Pixel coordinate grounding data
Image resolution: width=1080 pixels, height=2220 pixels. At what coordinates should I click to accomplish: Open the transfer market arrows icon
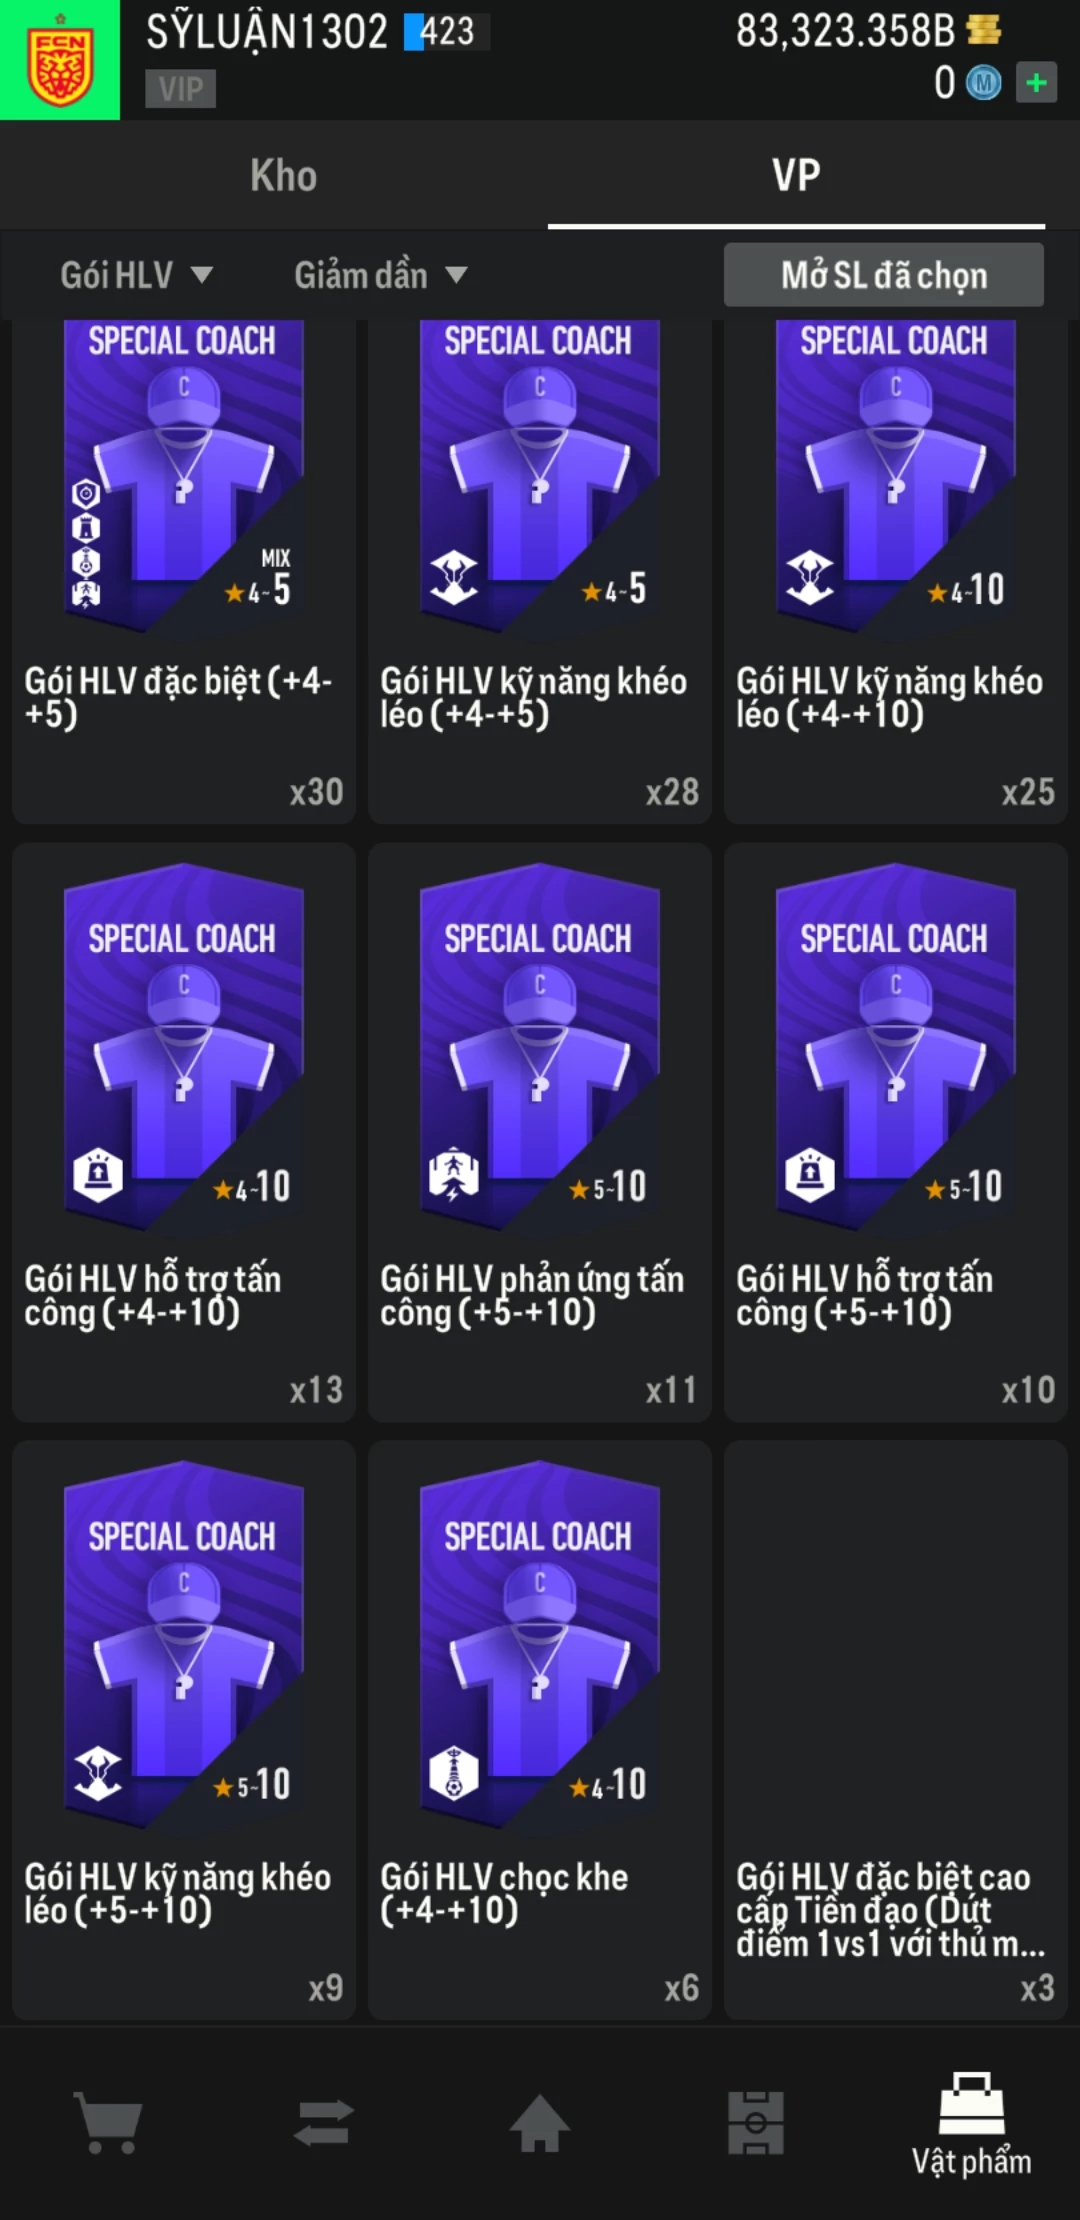(x=324, y=2122)
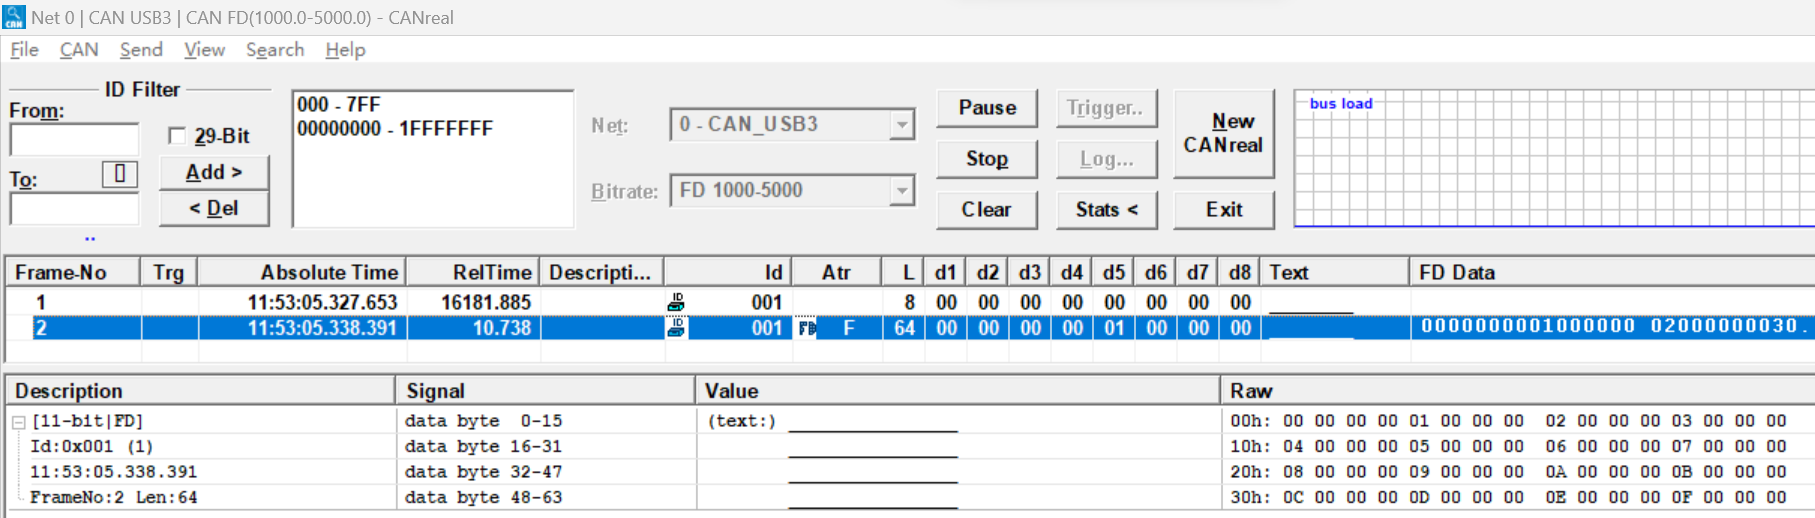Click the CANreal app icon in title bar

pyautogui.click(x=14, y=17)
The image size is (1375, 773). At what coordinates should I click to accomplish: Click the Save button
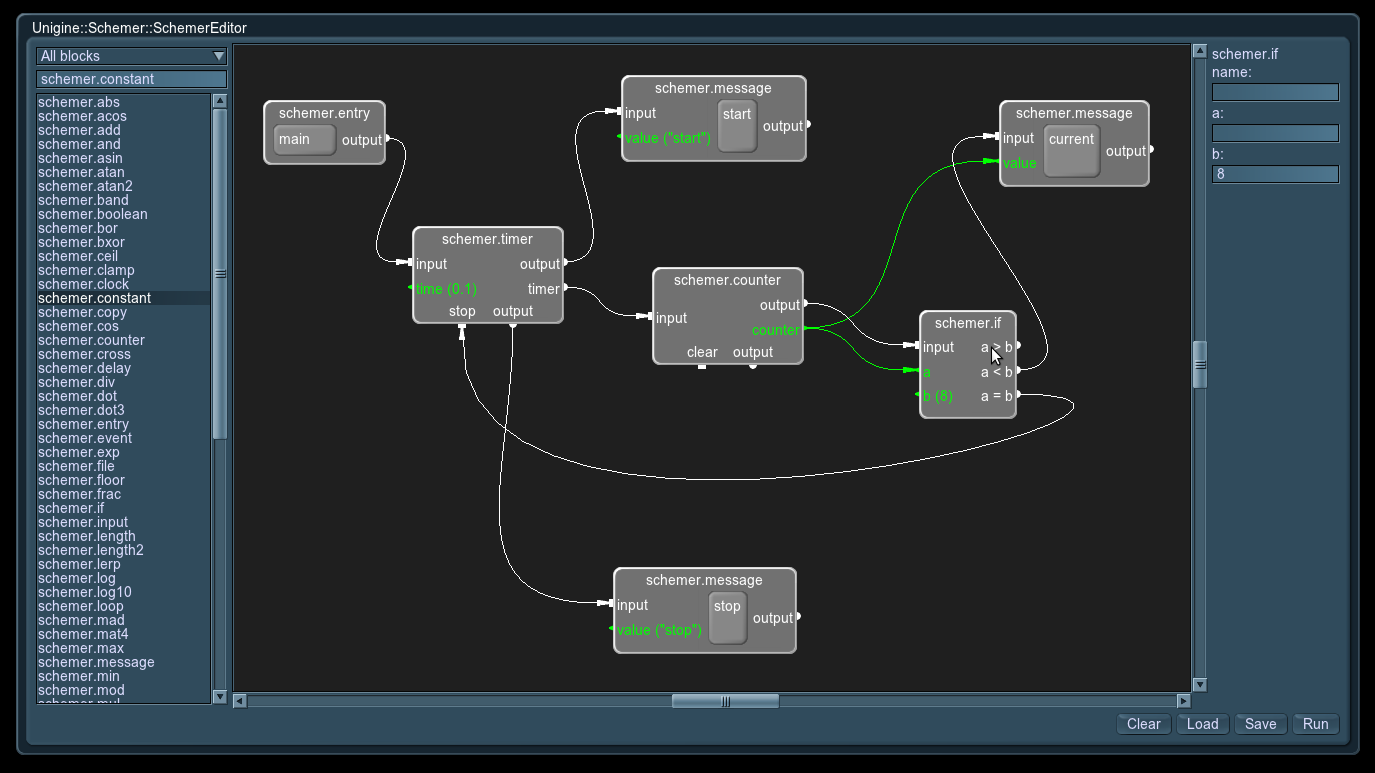(x=1260, y=724)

INSTRUCTIONS FOR THE TASK
What you give back must match the entries exactly, apart from the omitted pictures.

REPLY
Image resolution: width=1080 pixels, height=2220 pixels. At what coordinates should I click to accomplish: Open the transfer market arrows icon
(x=324, y=2122)
Click the CANreal app icon in title bar

pyautogui.click(x=14, y=17)
The image size is (1375, 773). At what coordinates should I click to accomplish: Click the Save button
(x=1260, y=724)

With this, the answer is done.